Hope you feel better.


----------



## meghan28 (Jan 3, 2008)

Yeah soccer takes me away from WoW a lot haha. Eek, the expansion has so much cool stuff it's going to be like when you first started playing :O


----------



## hurricane12 (May 22, 2008)

.


----------



## meghan28 (Jan 3, 2008)

The computer... takes my mind away from things but yet makes me feel horrible since I'm just sitting there and not being active. As weird and cheesy as this sounds WoW takes me away from MY life and puts me into my character's which makes me feel a bit better in a sense. After excessive playing it also makes my anxiety sky-rocket, but I normally get off within an hour or less. If I'm not doing anything I'll play, but otherwise I'm doing sports or out with people


----------



## Guest (Sep 29, 2008)

I've tried wow again, I got to level 40 then just didn't touch it again... "same old same old". I'm been playing Oblivion with the "Popehat Oblivion Omods Project" aka poop mod, it's excellent.


----------



## timelessness (Oct 31, 2008)

hehe WOW i found it not very addicting. I play conquer online, anyone else play this? i play it loads atm prob not a good thing its totally taking over my life, i play it all the time i must use it as an escape, maybe because im scared of real life. If only i put all the energy i used playing video games into real life i would be a millionaire by now lol. I get nervous around people too, when my dp was at its worse i even felt really nervous around family members but now its just strangers i fell nervous, WHY CANT I JUST RELAX, i mean nothings going to happen if you only just could live in the moment then there would be nothing to worry about because there is only the present


----------



## Conjurus (Oct 25, 2008)

I was addicted to WoW for over 2 years. I got into it because I've always been a fan of warcraft and I would always buy any warcraft game. I've also been the type that plays a game non-stop until I beat it. Well since you cant beat WoW I played it non-stop for 2 years. I finally "beat" the game by getting rid of it. 

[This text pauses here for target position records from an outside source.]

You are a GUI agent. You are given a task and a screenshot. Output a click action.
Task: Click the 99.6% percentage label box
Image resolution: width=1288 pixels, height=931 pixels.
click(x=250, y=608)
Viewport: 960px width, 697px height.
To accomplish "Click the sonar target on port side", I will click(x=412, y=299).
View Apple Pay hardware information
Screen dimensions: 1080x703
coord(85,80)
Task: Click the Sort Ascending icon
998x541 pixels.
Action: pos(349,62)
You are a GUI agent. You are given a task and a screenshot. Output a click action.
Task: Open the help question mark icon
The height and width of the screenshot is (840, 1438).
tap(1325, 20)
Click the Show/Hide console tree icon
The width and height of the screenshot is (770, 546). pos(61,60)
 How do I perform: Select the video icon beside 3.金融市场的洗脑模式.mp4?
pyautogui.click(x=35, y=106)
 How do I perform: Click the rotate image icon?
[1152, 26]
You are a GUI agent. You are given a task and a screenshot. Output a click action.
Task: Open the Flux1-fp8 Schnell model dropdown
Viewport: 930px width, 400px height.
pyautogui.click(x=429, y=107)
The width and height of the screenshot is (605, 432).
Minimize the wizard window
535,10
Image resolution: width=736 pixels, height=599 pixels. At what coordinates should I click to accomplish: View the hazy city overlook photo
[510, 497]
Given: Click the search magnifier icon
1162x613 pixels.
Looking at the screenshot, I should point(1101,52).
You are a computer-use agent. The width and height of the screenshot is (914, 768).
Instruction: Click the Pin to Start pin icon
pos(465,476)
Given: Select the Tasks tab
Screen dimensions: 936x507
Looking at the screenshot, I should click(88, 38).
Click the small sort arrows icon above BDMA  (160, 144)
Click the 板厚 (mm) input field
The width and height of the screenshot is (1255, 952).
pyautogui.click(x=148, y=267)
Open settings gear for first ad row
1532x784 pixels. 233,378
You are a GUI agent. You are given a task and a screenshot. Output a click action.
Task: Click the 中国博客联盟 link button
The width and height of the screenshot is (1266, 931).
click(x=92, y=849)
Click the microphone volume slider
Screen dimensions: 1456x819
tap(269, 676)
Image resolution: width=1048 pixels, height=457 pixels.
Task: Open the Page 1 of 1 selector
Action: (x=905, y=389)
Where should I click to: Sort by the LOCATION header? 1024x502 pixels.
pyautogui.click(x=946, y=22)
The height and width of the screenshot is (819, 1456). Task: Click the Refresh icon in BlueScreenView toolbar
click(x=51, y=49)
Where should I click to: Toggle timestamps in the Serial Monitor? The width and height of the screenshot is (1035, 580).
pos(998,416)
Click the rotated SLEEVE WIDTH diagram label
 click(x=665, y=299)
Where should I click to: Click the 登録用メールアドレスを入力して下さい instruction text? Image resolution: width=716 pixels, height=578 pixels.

I did end up meeting someone online through WoW though. That didnt last.


----------



## meghan28 (Jan 3, 2008)

Timelessness I totally agree with you on that brotha. I used to feel wicked nervous around family as well but that has gone away... now I just get nervous around friends a bit and strangers A LOT.  You're not alone!


----------



## mihai_sandor1991 (Nov 20, 2008)

ussualy i feel very normal in the evenings after 10-11 pm probably beacouse my body is tired and even before dp/dr i would feel this way in the evenings . So evenings are the best, especially in clubs :X, I just close my eyes and I let myself taken away by House music :X


----------



## winniebree (Nov 28, 2008)

I am addicted to the internet,too. I have formed the habit of chatting online with people whenever I feel anxious or nervous. The rest of the time I just watch tv dramas non-stop. Since I am so used to locking myself up at home, I got nervous when I had to go out to meet real people.


----------



## meghan28 (Jan 3, 2008)

I know that all too well, talking to people on the internet is comfortable but in real-life it's awkward and you question like : How should I stand? Should I look in their eyes? Should I smile? Do they really like me or are they faking it?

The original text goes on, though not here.